We estimated that in her years at Kings County, she took care of over ten thousand premature infants. Her last years there were unremittingly grim – AIDS babies, heroin and crack kids who went into withdrawal the minute they were delivered, parents who nodded off while holding their kids when they weren’t ranting in pharmaceutical psychosis. But all she saw was people who needed help: care, a loving touch, a kind word.
She took care of them all, for as long as she was physically able.
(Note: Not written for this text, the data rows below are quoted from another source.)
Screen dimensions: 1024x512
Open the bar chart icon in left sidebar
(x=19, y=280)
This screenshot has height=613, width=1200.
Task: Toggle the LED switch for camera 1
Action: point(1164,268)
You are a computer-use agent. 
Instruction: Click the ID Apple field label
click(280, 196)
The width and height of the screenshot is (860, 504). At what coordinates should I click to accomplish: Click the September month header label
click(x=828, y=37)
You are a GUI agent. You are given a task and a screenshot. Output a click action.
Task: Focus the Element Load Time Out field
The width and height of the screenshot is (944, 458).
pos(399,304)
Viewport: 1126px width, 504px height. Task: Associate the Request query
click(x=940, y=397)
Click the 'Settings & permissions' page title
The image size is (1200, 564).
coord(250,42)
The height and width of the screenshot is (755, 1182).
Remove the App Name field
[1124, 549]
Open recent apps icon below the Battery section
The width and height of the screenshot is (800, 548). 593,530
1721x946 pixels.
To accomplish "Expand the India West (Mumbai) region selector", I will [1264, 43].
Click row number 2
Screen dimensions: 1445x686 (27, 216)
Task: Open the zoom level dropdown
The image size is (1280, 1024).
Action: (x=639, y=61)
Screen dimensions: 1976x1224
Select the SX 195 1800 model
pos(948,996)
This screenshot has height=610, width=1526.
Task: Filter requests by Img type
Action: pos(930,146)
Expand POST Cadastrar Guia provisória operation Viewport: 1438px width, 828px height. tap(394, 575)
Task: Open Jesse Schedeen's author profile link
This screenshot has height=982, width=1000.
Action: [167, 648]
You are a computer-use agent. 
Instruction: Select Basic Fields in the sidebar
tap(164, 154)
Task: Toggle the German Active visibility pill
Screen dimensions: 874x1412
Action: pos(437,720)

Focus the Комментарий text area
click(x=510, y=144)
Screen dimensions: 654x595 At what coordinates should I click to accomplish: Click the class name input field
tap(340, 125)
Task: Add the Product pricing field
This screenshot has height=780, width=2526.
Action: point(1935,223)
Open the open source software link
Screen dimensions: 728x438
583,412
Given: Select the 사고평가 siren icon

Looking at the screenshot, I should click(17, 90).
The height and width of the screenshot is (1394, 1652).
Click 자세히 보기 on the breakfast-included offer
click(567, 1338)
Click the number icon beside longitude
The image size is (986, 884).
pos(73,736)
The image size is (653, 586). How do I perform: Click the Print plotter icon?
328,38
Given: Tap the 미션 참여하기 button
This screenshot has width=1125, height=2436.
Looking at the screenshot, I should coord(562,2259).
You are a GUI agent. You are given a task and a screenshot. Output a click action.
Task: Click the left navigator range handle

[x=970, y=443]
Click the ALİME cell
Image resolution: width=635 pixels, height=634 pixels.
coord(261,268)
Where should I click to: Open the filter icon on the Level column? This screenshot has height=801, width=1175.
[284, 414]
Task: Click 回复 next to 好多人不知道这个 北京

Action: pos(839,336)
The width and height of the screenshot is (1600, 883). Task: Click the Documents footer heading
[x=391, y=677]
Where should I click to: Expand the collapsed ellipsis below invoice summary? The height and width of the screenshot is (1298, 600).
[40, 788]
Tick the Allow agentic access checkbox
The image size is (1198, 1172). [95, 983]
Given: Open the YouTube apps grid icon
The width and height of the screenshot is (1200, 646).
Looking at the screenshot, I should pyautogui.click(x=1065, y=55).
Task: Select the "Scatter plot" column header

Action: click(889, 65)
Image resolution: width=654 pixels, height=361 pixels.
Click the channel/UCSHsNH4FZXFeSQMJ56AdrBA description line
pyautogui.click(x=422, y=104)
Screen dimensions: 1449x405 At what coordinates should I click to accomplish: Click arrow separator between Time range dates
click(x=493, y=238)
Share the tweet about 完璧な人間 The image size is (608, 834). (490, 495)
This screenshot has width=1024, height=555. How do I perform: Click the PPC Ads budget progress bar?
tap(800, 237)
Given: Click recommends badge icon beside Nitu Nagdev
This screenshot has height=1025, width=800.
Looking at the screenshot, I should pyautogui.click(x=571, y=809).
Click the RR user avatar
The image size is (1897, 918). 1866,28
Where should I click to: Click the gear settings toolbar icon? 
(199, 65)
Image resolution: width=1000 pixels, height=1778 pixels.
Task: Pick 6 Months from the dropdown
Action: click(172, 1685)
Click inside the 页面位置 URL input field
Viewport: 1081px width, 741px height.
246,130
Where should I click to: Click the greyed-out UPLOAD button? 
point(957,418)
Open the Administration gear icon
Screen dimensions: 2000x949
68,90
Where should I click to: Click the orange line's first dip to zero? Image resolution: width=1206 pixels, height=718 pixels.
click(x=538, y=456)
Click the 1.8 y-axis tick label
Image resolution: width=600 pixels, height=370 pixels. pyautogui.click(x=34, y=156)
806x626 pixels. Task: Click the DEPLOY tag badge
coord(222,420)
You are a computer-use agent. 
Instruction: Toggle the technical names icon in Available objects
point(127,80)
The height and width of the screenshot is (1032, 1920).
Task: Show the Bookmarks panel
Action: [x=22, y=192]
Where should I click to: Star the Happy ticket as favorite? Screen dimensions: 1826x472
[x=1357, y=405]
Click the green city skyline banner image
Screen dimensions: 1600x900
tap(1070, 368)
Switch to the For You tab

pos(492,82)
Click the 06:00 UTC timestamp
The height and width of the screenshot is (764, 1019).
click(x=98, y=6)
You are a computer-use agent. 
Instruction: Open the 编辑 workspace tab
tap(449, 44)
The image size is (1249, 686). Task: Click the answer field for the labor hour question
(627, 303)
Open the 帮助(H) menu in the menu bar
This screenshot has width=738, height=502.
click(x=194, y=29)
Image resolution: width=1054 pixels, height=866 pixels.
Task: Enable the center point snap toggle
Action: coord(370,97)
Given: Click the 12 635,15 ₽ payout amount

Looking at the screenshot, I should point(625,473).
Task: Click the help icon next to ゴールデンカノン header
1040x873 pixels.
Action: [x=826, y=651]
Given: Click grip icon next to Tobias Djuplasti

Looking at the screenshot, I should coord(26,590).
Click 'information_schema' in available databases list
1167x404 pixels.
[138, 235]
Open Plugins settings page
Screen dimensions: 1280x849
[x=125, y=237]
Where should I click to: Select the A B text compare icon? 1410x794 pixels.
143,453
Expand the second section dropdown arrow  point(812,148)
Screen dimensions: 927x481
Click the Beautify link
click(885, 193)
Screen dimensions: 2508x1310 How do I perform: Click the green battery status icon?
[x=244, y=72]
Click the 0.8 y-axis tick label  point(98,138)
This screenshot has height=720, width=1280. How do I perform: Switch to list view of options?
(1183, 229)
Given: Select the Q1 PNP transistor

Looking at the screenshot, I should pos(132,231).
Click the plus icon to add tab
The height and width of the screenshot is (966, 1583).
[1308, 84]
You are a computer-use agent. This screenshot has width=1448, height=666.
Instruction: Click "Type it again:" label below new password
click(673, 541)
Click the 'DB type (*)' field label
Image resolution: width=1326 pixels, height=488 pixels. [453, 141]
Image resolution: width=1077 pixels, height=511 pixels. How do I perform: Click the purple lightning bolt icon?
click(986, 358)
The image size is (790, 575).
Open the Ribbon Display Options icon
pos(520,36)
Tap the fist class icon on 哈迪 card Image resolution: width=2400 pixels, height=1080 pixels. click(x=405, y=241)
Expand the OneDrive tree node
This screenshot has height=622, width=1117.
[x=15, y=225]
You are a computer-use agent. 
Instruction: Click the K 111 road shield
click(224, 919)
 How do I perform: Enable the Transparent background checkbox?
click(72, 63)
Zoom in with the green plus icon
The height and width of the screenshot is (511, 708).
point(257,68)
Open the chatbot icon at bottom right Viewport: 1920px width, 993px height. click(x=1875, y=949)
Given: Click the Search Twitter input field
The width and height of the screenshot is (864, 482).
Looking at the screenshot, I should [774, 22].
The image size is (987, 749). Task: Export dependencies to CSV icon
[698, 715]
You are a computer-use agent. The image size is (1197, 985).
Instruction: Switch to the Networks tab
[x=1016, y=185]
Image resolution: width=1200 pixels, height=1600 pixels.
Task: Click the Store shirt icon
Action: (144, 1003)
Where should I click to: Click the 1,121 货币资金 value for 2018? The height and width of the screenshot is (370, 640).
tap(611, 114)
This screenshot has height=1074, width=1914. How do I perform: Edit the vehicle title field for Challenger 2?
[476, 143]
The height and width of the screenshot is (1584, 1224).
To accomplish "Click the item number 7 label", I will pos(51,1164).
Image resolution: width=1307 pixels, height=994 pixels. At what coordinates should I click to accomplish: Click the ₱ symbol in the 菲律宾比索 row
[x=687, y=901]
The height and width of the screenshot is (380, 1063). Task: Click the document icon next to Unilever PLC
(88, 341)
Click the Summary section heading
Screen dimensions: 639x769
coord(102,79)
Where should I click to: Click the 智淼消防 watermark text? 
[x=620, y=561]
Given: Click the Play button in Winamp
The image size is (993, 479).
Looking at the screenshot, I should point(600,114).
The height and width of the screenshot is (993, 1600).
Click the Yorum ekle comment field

Just as she took care of Jack, she took care of my grandfather, her parents, and my father until they died, took care of my uncle, Michael, until she had her first stroke, and then took care of every cat and kitten in the neighborhood, much to the annoyance of the folks next door and the Portsmouth animal control officer.
But while her compassion and service were for everyone, at the center was her love for her family. Absolute, unqualified, unconditional. I felt, growing up, completely accepted, every small accomplishment celebrated, every artistic effort applauded. She helped me feel equal to the weight of the world, and it makes me so happy that she was able to share that same love and support with our son, Jack. She loved him utterly, and made sure that everyone she talked to – relatives, doctors, administrators, ambulance EMTs – knew just what an amazing grandson she had.
In many ways, the hardest part of her illness was letting other people take care of her, rather than the other way around. We were very fortunate to have a wonderful facility like Aquidneck Place where she could stay independent for so long, and early this year, when a bout with pneumonia put her in a nursing home, she was blessed with a wonderful roommate – the late Theresa Welby – and the special friendship they developed was a genuine gift.
Karen and I would bring our son Jack over just about every day, and Theresa and Dot would light up – asking him about his day, marveling over his new sneakers, stuffing him with candy. Toward the end, my mom was too sick to get out of bed, and Jack would climb up and sit next to her, and she’d give him the desert from her dinner, like the doting grandmother she was.
That’s how I remember her, smiling down at him, and I know that she is seeing beyond the end here, beyond the terror and the towers, to the broad rivers and tents of the New Jerusalem and, once again, in her face, is that look of peace and happiness.